As a Senator and candidate, Bobby revived for millions the hopes that died with his brother. Even among skeptics, there was a sense that Kennedy grew into his own after his brother died. History -- two assassinations, a war, a racial struggle -- changed him, says Schlesinger, and given time he might have changed history.
The shooting of Martin Luther King, 19 days after Bobby plunged into the 1968 campaign, accelerated his transformation. The war, Kennedy's ostensible reason for getting into the race, gave way to a near desperate plea for an end to racial hatred and intractable poverty. In speeches scribbled on note pads in the days after King's death, Kennedy made some of his most eloquent appeals. "For there is another kind of violence, slower but just as deadly," he declared. "The violence that afflicts the poor, that poisons relations between men because their skin has different colors."

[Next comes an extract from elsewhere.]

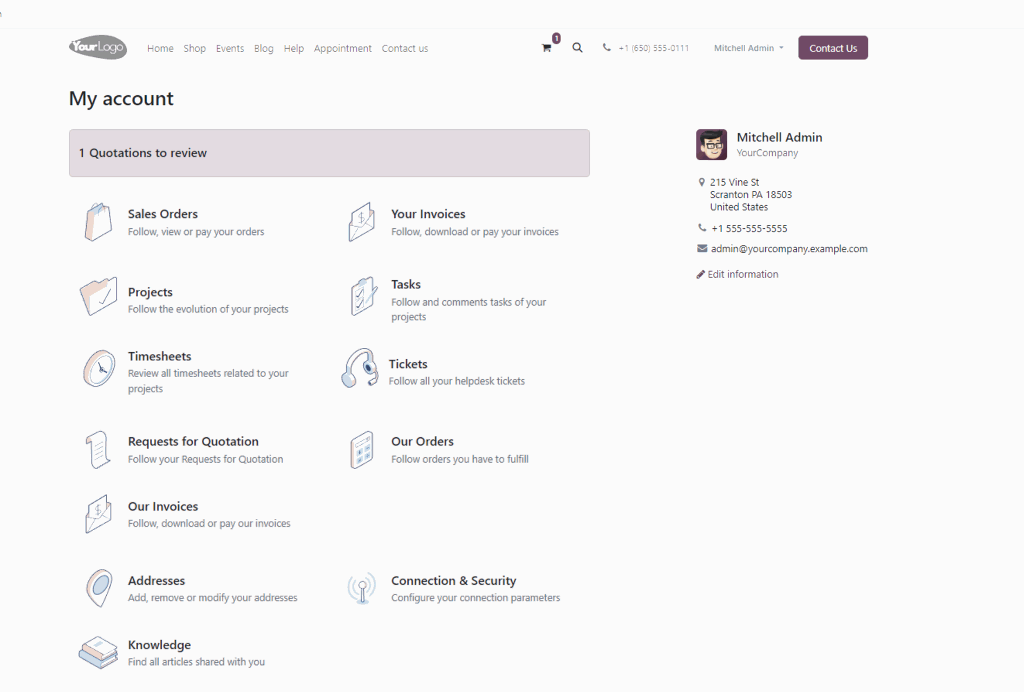Open the Our Orders calculator icon
This screenshot has height=692, width=1024.
[x=361, y=450]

The compassion he preached was not part of a cold political calculus designed to forge a winning electoral coalition. Though much of what Bobby did was carefully planned, his pleas for racial harmony and social justice -- delivered to conservative whites in Terre Haute, Ind., as well as to blacks in Gary -- seemed to reflect deep and true personal feelings. He was a latecomer to civil rights when he saw it as a threat to his brother's political standing, but he was passionate in the cause of social justice after being exposed to the sight of young blacks falling outside a system that seemed to hold no promise for them.
Kennedy was credible to blacks and whites because he delivered messages to % each they did not want to hear. He told blacks there would be no guaranteed income. He told poor whites in Kentucky to get up off their porches and clean up the abandoned cars pocking the landscape. He told everyone to "work their butts off." He didn't pander to labor by promising to work for the repeal of the Taft-Hartley Act, which curbs strikes. He told students he would end the shame of college deferments. He preached, as only Jesse Jackson has been able to since, that fathers must take care of the babies they made. He spoke of the crippling effect of welfare. And when an audience of medical students asked who was going to pay for the help that he said must be provided to the poor, Kennedy had a simple answer: "You are."